In contrast, Ca/P ratios of cortical bone are significantly reduced in all osteoporotic cases compared to controls. All bone sites are affected and results are directly comparable between AES and EDX. This corroborates earlier observations that relative content of Ca in femoral sections of osteoporotic groups is significantly lower than in the control group, while a strong positive correlation between Ca and P still exists [70]. Cortical bone has a slow turnover rate and low porosity (5–10%) and its minerals are susceptible to less ionic substitution than the minerals within trabeculae. The proposed mechanism of cortical bone loss refers to trabecularization of the endocortical surface and to increased cortical porosity [3]. This is further supported by our Ca/P measurements, which reveal similar ratios between trabecular and osteoporotic cortical bone samples. The whole procedure is strongly related to bone mineral mass reduction but it is also accompanied by non-proportional concentration changes of Ca and P in this case. Our experimental protocol involves measuring a given volume of ground materials and therefore excluded any errors related to cortical porosity of raw bone sections possibly affecting results originating from BMD measurements.

Conclusions

In this study, we have shown that there is a relationship between induced bone loss and lowered Ca/P ratio, which is also associated with a different correlation between these two elements in cortical and trabecular bone, respectively. Our results suggest that bone quality, in addition to bone density, plays an important role in bone strength, and is strongly related to the Ca/P ratio. Therefore, it might be possible to use this biomarker for the effective diagnostic and classification criteria of osteoporosis and related diseases. Ca/P ratio is not distributed homogenously along the osteoporotic bone [71] and high Ca/P regions could form a potential criterion to enhance our perspective on osteoporosis treatment and monitoring. This might be of particular importance regarding the male population since the time needed for evaluation of response to pharmaceutical treatment using BMD only tends to be at least 2 years [72].

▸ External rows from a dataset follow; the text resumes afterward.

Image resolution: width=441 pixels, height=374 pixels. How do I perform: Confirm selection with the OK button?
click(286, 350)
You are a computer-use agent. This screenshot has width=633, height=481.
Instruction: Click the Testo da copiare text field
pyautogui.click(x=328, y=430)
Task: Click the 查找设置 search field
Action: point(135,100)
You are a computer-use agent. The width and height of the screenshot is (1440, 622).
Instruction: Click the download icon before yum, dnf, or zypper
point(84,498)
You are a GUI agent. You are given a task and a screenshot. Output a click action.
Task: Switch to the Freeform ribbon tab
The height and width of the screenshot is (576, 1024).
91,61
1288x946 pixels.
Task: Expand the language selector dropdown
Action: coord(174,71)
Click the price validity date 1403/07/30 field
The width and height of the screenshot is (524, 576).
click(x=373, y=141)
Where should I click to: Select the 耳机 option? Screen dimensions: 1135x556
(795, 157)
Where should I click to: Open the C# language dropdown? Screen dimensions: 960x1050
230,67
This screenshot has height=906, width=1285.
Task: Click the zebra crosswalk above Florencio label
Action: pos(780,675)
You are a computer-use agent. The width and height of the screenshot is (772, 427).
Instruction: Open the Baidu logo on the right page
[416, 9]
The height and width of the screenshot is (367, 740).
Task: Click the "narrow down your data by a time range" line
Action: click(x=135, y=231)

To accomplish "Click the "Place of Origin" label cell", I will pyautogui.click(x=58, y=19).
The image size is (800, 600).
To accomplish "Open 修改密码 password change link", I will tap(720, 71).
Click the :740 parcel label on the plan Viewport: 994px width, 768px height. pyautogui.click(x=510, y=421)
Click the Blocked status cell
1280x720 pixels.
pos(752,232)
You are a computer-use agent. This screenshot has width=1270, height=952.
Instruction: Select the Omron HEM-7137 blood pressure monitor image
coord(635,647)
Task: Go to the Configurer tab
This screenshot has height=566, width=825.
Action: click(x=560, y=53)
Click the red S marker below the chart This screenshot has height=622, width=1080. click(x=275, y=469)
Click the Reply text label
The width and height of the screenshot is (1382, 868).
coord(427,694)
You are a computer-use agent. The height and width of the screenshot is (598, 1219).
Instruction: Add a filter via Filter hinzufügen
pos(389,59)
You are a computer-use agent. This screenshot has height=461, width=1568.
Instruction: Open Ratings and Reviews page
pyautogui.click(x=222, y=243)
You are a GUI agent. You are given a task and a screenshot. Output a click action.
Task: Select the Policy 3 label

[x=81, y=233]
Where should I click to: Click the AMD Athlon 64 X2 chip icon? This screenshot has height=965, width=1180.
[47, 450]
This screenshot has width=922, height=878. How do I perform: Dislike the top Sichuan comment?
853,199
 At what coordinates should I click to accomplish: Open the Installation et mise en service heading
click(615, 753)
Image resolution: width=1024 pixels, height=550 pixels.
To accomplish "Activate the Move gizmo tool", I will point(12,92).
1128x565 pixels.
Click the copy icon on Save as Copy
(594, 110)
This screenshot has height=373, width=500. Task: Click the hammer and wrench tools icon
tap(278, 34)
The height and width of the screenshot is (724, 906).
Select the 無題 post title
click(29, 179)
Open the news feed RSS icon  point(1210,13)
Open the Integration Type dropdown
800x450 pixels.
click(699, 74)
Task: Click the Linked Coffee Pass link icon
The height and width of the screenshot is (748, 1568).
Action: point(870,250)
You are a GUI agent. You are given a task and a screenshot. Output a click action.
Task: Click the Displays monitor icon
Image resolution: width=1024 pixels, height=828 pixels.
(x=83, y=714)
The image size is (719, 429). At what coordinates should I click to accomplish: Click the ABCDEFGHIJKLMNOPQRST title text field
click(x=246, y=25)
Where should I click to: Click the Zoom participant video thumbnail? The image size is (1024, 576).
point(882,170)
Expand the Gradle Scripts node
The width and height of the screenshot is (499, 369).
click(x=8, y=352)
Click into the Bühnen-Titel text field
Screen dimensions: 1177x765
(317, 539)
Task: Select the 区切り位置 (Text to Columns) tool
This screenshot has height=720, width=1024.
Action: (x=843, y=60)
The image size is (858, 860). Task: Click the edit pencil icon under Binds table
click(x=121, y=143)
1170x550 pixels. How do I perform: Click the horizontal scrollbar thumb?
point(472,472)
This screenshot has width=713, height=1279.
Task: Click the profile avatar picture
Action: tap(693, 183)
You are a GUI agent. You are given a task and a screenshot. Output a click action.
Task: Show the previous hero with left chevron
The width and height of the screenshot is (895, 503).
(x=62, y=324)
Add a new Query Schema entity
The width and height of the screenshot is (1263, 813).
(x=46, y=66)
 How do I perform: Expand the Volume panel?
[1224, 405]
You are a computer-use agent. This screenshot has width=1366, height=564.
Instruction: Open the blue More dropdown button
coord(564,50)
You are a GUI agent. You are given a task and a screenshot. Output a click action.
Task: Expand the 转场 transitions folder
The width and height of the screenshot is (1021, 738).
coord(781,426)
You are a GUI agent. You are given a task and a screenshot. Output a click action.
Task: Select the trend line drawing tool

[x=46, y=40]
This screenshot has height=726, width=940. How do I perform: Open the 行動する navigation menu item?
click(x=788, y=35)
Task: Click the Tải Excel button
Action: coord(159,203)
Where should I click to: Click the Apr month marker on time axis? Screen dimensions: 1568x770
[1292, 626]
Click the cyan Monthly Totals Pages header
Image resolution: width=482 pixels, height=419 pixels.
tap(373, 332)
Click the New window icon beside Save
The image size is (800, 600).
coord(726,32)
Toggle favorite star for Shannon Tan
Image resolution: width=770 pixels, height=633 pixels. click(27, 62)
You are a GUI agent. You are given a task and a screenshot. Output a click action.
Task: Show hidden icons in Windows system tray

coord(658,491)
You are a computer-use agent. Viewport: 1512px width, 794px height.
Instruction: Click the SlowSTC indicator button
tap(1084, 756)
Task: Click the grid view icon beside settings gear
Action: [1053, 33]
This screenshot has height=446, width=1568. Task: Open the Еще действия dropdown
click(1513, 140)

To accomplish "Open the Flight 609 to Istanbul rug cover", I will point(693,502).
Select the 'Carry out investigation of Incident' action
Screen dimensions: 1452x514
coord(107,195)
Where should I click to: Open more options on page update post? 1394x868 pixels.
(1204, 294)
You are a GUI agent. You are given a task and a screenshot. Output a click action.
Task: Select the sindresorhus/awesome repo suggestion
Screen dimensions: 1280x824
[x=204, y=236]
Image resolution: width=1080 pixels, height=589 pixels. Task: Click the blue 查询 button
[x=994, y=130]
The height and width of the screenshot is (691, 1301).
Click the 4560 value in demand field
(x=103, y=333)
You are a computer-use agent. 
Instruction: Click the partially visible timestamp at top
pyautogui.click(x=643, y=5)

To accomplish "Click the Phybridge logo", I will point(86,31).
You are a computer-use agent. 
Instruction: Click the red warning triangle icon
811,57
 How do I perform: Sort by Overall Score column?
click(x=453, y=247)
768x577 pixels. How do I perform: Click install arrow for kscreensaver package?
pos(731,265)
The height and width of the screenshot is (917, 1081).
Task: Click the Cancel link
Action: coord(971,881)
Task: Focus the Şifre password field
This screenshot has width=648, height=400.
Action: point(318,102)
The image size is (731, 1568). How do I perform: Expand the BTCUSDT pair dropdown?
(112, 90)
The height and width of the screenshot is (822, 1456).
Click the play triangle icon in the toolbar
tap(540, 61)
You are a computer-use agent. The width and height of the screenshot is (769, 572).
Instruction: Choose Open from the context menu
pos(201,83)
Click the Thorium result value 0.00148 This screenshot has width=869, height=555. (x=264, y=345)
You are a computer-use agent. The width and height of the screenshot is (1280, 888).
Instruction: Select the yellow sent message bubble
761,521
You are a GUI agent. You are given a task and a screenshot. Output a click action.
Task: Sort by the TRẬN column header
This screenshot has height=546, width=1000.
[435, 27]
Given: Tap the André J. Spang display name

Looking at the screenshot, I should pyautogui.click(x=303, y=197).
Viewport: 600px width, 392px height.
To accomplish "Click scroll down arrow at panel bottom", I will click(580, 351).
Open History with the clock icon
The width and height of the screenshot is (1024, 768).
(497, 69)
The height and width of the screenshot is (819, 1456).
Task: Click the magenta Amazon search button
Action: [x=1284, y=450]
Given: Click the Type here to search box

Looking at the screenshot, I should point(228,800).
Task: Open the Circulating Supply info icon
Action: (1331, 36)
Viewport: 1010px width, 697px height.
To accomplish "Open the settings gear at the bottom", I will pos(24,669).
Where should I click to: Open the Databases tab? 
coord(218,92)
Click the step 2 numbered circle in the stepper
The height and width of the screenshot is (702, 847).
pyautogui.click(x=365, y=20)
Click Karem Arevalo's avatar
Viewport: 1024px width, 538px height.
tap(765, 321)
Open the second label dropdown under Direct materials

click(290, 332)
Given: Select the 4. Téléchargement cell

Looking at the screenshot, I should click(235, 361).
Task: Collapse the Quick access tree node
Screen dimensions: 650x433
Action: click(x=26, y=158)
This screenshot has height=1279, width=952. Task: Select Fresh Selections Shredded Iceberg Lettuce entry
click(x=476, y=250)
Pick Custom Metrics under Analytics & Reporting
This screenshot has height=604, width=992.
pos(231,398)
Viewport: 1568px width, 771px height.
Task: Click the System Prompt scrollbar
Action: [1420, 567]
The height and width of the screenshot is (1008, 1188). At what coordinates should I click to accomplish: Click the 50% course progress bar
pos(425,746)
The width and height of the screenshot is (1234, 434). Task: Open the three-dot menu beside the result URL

A novelty of this study is the introduction of two complementary spectroscopic techniques for the reliable determination of hydroxyapatite’s high Z elements. We found that both AES and EDX are suitable analytical methods for quantifying, in vitro, the main elements comprising bone mineral in the form of Ca/P ratio. As discussed, if the experimental conditions are carefully adjusted, they demonstrate high precision for semiquantitative measurements, permitting improved statistical significance for the Ca/P ratio compared to the error-prone simple composition assessment.